Ocho cotorras, tres guacamayas y cuatro gatos.
Camila.
Los martes solían ser días tranquilos y a Camila le gustaban los días así. Eran como vacaciones dentro de los días laborales. De hecho, de seis clientes que había en el bar esa noche, cinco estaban sentados en la barra, eso indicaba que no tendría que moverse demasiado; el otro hombre, que era el único que se encontraba en una de las mesas, había pedido una botella de ron, lo que quería decir que no la molestaría por largo rato.
Generalmente eso era bueno, se cansaba poco y tenía tiempo de pensar en sus cosas. Ese día era la excepción. Ryan Ross, aquel hombre que la había acosado y asustado la noche anterior, llevaba todo el día dando vueltas en su cabeza.
La noche anterior no había tenido mucho tiempo para pensar, pero desde que había despertado esa mañana, las once, él había tomado control absoluto de sus pensamientos. Y bueno, era normal que pensara en el ¿Verdad? Después de todo, el susto que Ryan Ross le había dado la noche anterior era algo que recordaría para siempre. Pero ahí era donde radicaba el problema: cuando recordaba, no recordaba lo asustada que había estado ni como aquel hombre le había perseguido por las calles oscuras hasta casi provocarle un paro cardíaco.
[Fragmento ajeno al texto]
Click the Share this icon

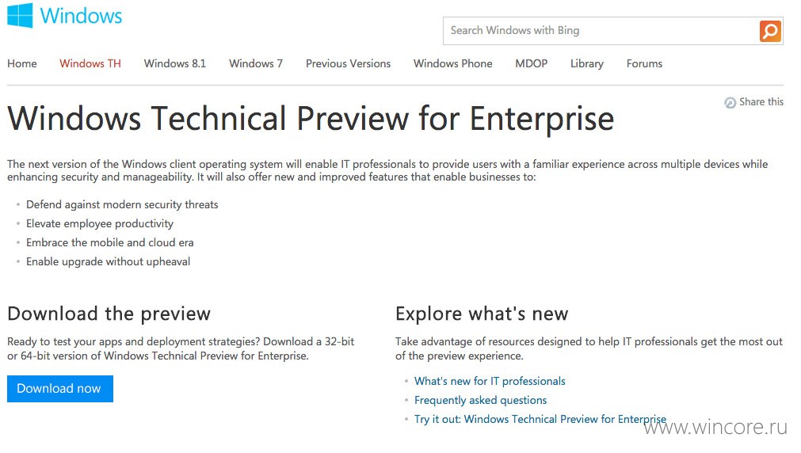point(730,103)
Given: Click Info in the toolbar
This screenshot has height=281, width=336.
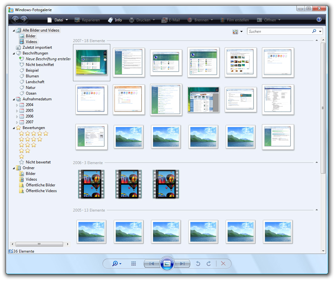Looking at the screenshot, I should pyautogui.click(x=115, y=20).
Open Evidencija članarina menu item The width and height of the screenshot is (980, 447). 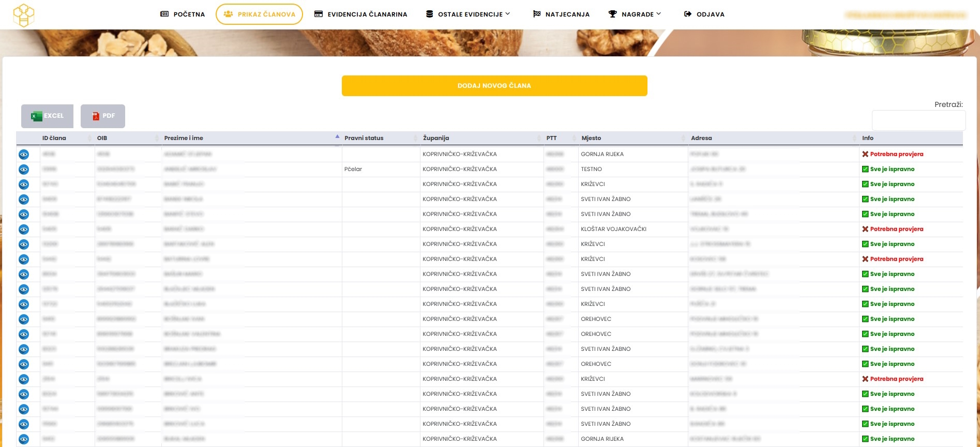[x=361, y=14]
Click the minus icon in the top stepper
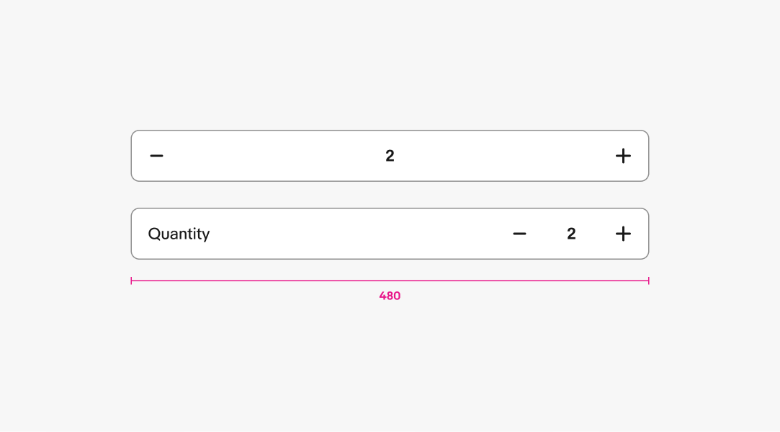Screen dimensions: 780x432 click(156, 156)
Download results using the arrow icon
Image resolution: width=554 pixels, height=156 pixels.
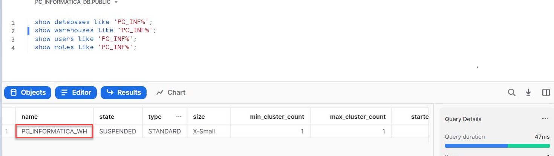[528, 92]
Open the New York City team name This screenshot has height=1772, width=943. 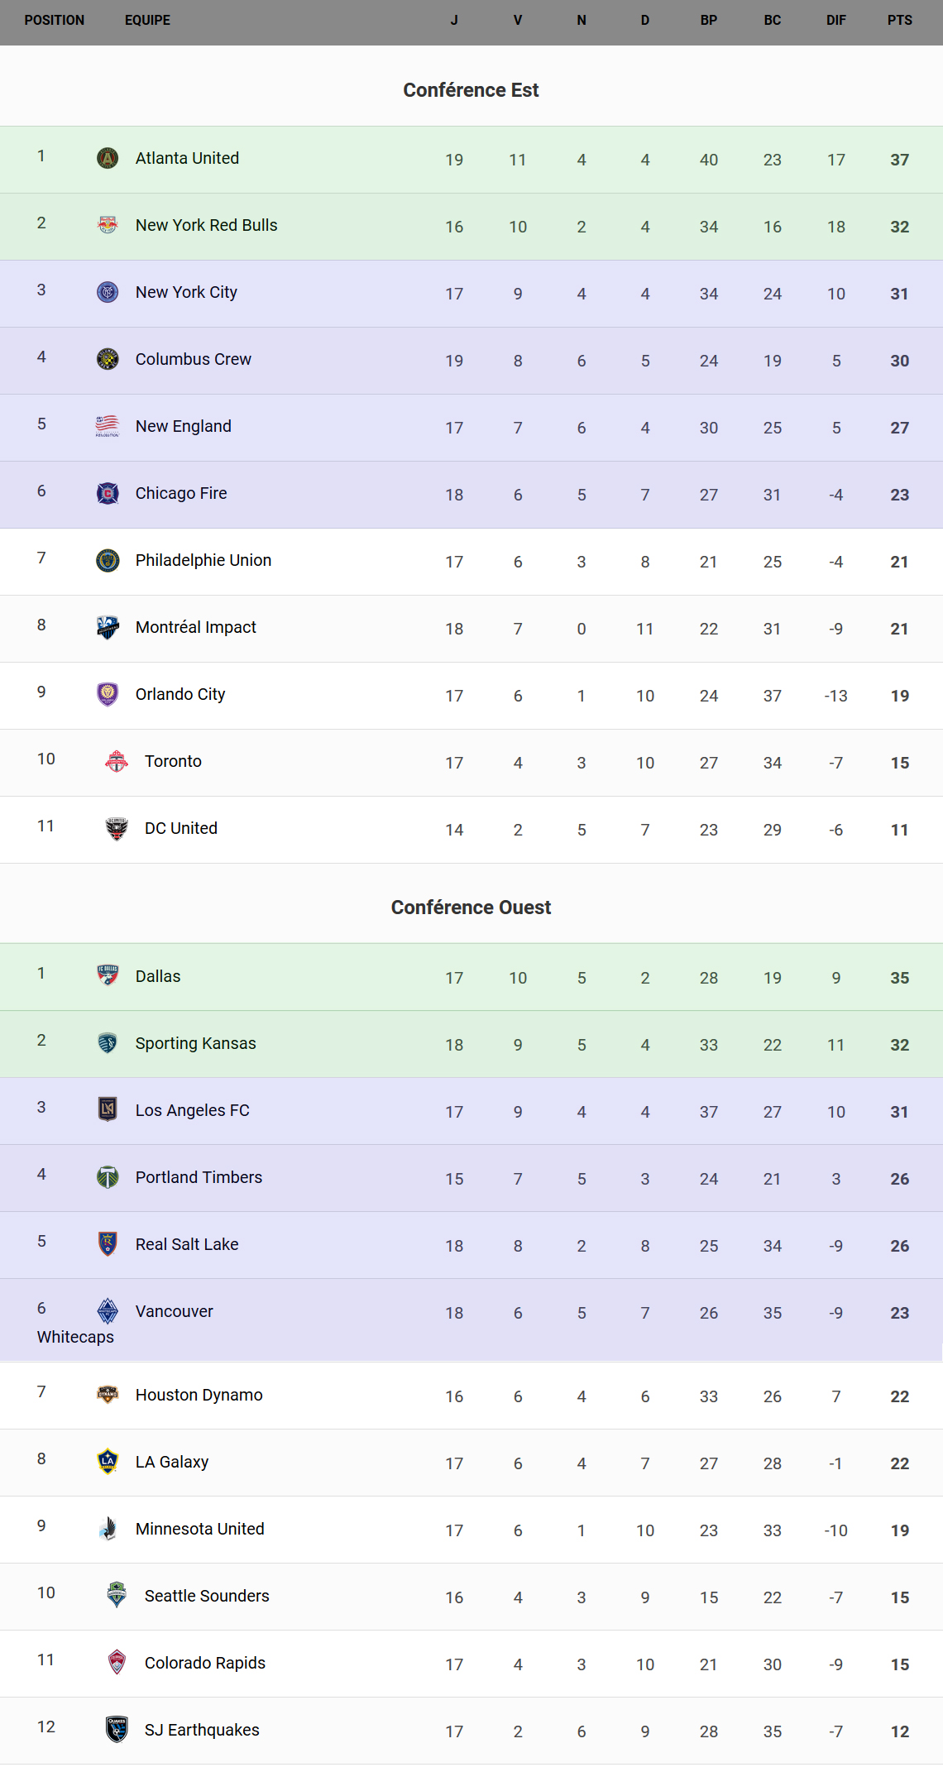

Lo recordaba a él. Su rostro oculto en la oscuridad, la forma en que se movía; su voz, aterciopelada, suave y profunda. Aun podía escucharla si lo intentaba...
Hacía mucho tiempo que la gente había dejado de reírse con ella para reírse de ella. Que Ryan Ross la mirara y le sonriera sinceramente, aunque solo fuera para conseguir Dios sabe que, era un cambio agradable.
Debía aclarar que no se sentía, para nada, atraída hacia él. Ni siquiera lo conocía -aunque eso no había sido un problema anteriormente- y Ryan Ross no entraba dentro del grupo de chicos que solía gustarle.
A sus 23 años, Camila había pasado por una larga hilera de amores, todos ellos extraños y poco convencionales. Malas influencias para niñas buenas, pero la compañía ideal para alguien como ella. El último de sus novios, Mac, cuyo verdadero nombre era MacArthur era todo lo distinto que se podía ser de Ryan Ross.
Lo primero que ella se había preguntado al conocerlo era que clase de individuo podía llamarse así. Y claro, solo podía ser el hijo de una artista extraña y psicodélica que vivía en una caravana a las afueras de la ciudad, con ocho cotorras, tres guacamayas y cuatro gatos y consumía marihuana como si fuera el secreto de la eterna juventud. El pobre Mac, parecía intentar con todas sus fuerzas seguir el camino de su madre. Se creía escultor, aunque Camila debía admitir que todo lo que había hecho era un asco, y lo que no era un asco no había sido terminado.
Mac era la clase de persona contra los cuales las madres preocupadas advierten a sus hijas: tatuados, y horadados hasta en los lugares más insólitos, alcohólico y asiduo usuario de las drogas, amante del sexo salvaje; esto último no estaba tan mal, pero a las madres preocupadas no solía gustarle que sus hijas inocentes lo practicaran.
Por estas y muchas razones Mac no podía ser menos parecido al tranquilo y aparentemente confiable Ryan Ross.
Entonces ¿Por qué diablos no podía sacarlo de su cabeza?